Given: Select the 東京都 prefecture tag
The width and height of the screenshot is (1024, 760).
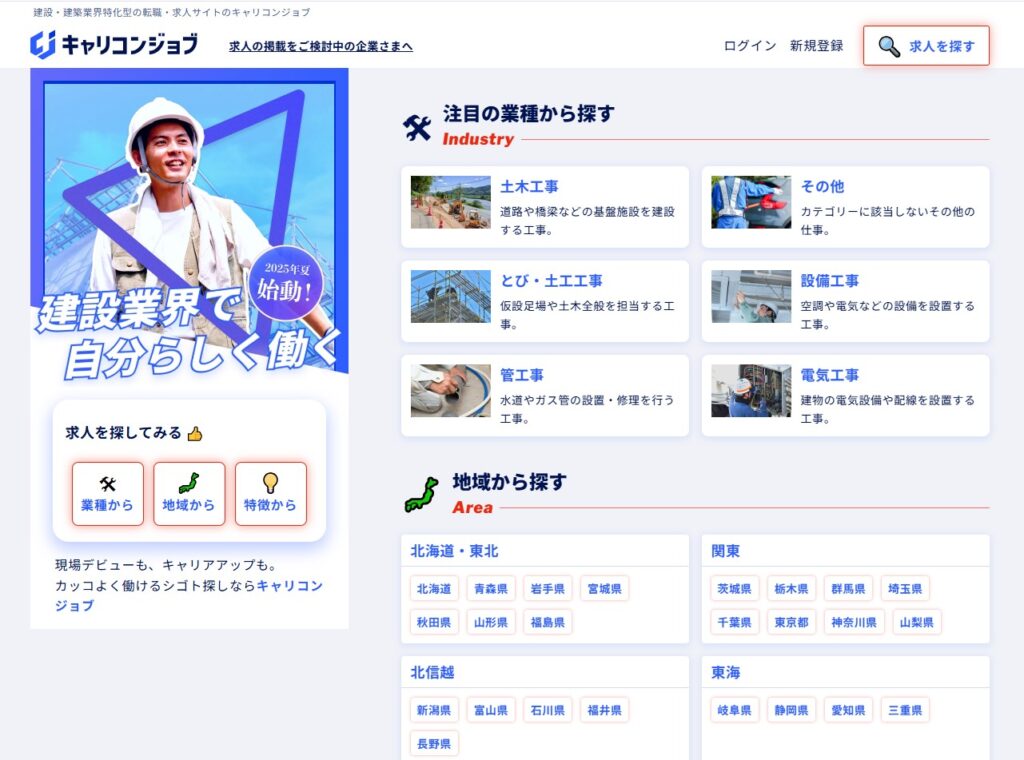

* * *

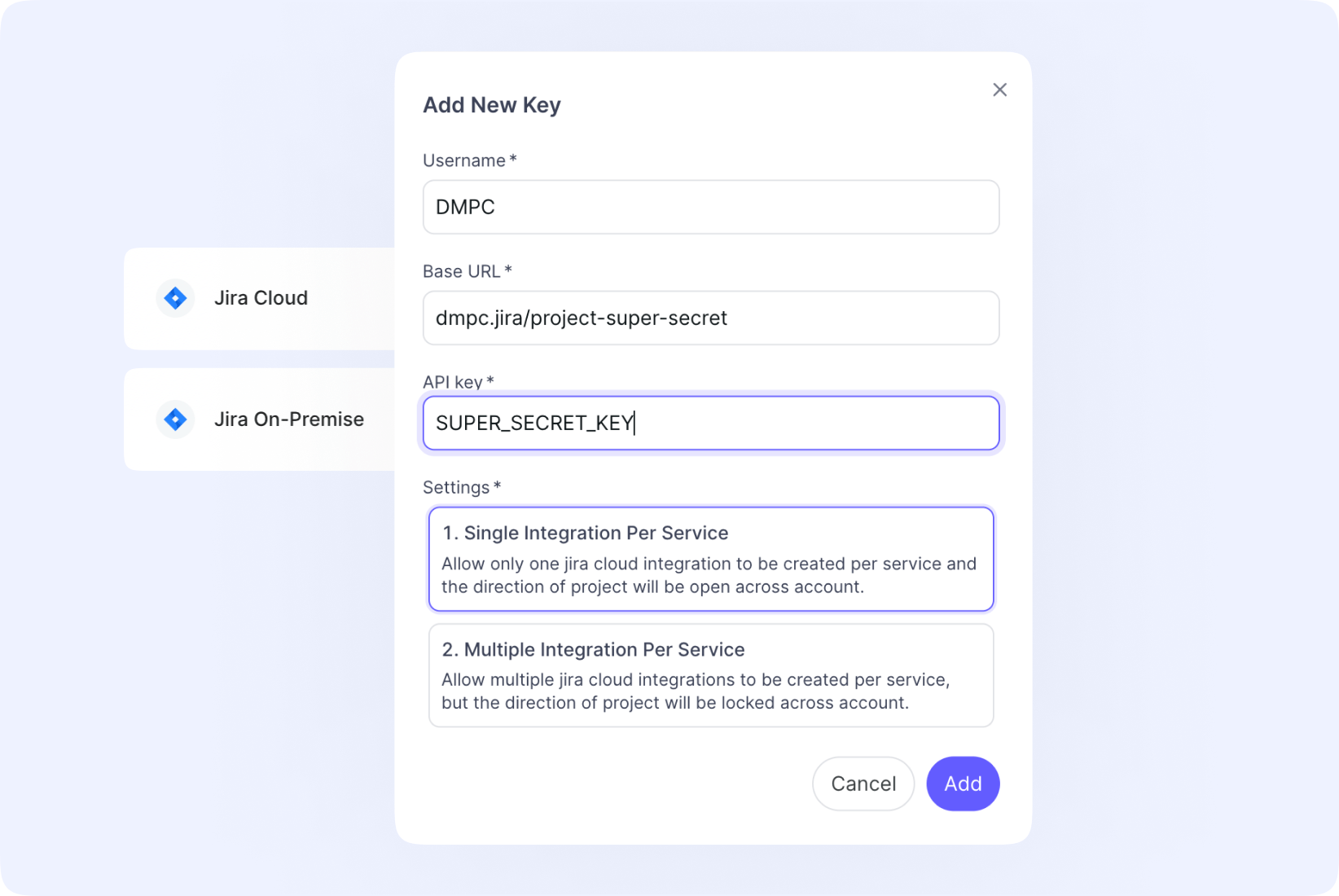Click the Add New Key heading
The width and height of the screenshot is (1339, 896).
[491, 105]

§ **DESCRIPTION OF THE TASK**: Find each line in the material above that contains the word "screenshot", and copy those lines in the order they appear.

§ **CORRECT OUTPUT**:
The width and height of the screenshot is (1024, 760).
The width and height of the screenshot is (1339, 896).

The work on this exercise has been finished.